Books can be restricted for some age ranges (due to language deemed inappropriate, sexual content, and graphic violence), and these restrictions are not harmful if parents decide to individually limit exposure to their children. Often in this day and age, however, book banning has taken on a more harmful connotation because they are conducted by entire government organizations that aim to censor ideology—a goal that goes against the ideal of free speech in the United States. While some restrictions due to age can be implemented, those in favor of book bans have banned books that deal with unsavory parts of world history that they wish to erase to maintain white supremacy and false histories—such as slavery, the Holocaust, and prevailing discrimination due to race, sexuality, gender, religion, culture, disability, and much more.

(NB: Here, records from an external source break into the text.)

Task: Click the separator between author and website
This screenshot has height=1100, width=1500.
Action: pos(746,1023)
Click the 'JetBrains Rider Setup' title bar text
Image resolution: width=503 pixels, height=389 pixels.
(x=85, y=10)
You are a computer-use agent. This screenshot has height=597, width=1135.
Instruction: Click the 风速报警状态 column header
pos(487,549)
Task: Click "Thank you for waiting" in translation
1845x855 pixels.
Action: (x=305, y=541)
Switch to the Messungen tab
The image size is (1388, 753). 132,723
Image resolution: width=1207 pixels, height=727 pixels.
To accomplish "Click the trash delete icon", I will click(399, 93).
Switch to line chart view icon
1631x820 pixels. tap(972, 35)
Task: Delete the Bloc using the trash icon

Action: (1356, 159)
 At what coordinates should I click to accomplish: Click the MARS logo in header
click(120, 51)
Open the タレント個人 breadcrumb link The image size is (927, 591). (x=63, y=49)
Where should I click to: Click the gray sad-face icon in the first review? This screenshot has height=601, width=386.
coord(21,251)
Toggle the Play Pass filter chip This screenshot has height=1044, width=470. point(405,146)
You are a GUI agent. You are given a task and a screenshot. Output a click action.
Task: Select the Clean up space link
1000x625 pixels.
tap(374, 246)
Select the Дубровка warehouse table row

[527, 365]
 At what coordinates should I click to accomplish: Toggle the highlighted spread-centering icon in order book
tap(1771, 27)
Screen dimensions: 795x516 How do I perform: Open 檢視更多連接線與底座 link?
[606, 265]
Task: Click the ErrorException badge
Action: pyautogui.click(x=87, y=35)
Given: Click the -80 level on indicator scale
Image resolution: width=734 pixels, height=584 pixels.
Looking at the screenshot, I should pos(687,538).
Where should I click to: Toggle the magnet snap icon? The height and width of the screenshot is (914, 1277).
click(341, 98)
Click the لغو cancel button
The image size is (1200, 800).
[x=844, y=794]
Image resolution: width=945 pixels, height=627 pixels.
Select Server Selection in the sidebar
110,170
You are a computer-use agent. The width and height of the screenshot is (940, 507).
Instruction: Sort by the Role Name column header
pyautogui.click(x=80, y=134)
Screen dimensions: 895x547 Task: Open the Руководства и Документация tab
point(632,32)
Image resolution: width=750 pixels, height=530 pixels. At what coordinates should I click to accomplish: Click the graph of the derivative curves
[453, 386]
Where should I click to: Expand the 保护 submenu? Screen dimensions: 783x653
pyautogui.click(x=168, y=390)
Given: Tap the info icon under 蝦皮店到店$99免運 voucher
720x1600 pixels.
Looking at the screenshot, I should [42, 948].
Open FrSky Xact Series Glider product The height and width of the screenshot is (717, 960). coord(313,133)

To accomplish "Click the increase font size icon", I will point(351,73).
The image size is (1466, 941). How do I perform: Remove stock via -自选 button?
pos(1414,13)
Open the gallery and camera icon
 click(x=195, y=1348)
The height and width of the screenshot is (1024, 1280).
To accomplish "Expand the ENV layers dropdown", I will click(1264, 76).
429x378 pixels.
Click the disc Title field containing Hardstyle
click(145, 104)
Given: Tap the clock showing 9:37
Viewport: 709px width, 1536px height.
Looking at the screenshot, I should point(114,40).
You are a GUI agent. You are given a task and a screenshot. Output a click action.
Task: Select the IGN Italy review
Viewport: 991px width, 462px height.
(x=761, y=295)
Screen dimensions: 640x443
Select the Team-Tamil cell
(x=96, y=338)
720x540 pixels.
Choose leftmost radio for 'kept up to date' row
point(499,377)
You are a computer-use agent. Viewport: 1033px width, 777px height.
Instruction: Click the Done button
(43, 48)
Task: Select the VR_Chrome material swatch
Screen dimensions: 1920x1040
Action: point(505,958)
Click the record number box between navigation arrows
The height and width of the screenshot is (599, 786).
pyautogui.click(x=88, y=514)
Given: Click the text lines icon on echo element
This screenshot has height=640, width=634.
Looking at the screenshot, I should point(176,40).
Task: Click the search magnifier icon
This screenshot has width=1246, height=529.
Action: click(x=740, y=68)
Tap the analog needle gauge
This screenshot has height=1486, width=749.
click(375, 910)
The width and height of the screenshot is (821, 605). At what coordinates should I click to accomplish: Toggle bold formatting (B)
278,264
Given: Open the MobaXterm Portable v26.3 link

In very recent years, book bans have been implemented on literature that pertains to such injustices with the argument that these conversations make (white) people “uncomfortable.” 

 

Book banning is most prevalent within the realm of children’s literature, and those in favor of such book bans believe children will be swayed in the “wrong direction.” One (of many) pitfalls with this argument is that every book in the world—children’s or adult’s—has an agenda that can and will sway their audiences. Who gets to decide what the “wrong direction” is? Book bans, therefore, are implemented with the goal of only promoting a narrowed viewpoint, encouraging children to solely consider what is mainstream or deemed socially acceptable by a certain party. These book bans prevent children from considering a wide variety of perspectives and worldviews, thereby closing off their minds and decreasing their ability to have empathy for others.

 

Often, advocates for book bans will make their arguments under the guise of the desire to protect children from reading about excessive violence or inappropriate sexual content, while their ulterior motives remain to dictate the education of children of not considering critical histories or contemporary realities that pertain to diversity and inclusion on all fronts. For example, Maya Angelou’s I Know Why the Caged Bird Sings was banned because of claims of violence, racism, sexuality, and sexual assault. While such themes can be tough for children to handle or fully comprehend, it should be up to the parent’s discretion for when/if their child should read it, not for the government to remove or restrict from public spaces. What is more, such issues of racism and sexual violence are very real parts of our nation’s—our world’s—history as well as present, and to ban books that deal with these realities is to ignore the experiences of many, instead offering a watered down or fake portrayal of life.

 

Book bannings are not new to the 21st century. Rather, its roots can be traced far back into world history. According to Harvard Library’s research guides, the first book ban in the United States was Thomas Morton’s New English Canaan in 1637 by the Puritan government of what is now Quincy, Massachusetts. His book was banned for its critical opinions of Puritan tradition and hierarchies of power. Fast forward to the 20th century, Nazi book burnings were another extreme form of public censorship organized by the German Student Union in the early 1930s. This organization burned and eliminated works that they deemed in favor of theologies or ideologies that went against the Nazi regime in public spaces, acts of violence meant to scare dissenters and prevent uprising against the corruption. Both of these historical events are reminiscent of what is happening now in the United States: the censorship and punishment of ideas and writings that question established power structures in order to dismantle these paradigms of injustice.

 

All in all, book bans or book censorships fundamentally go against American ideals of free speech and liberty “for all” because those at the core of the movement desire to silence voices that oppose the status quo. This silencing can be traced all throughout world history, and we ought to recognize this pattern in order to not continue feeding the cycle of regression and injustice.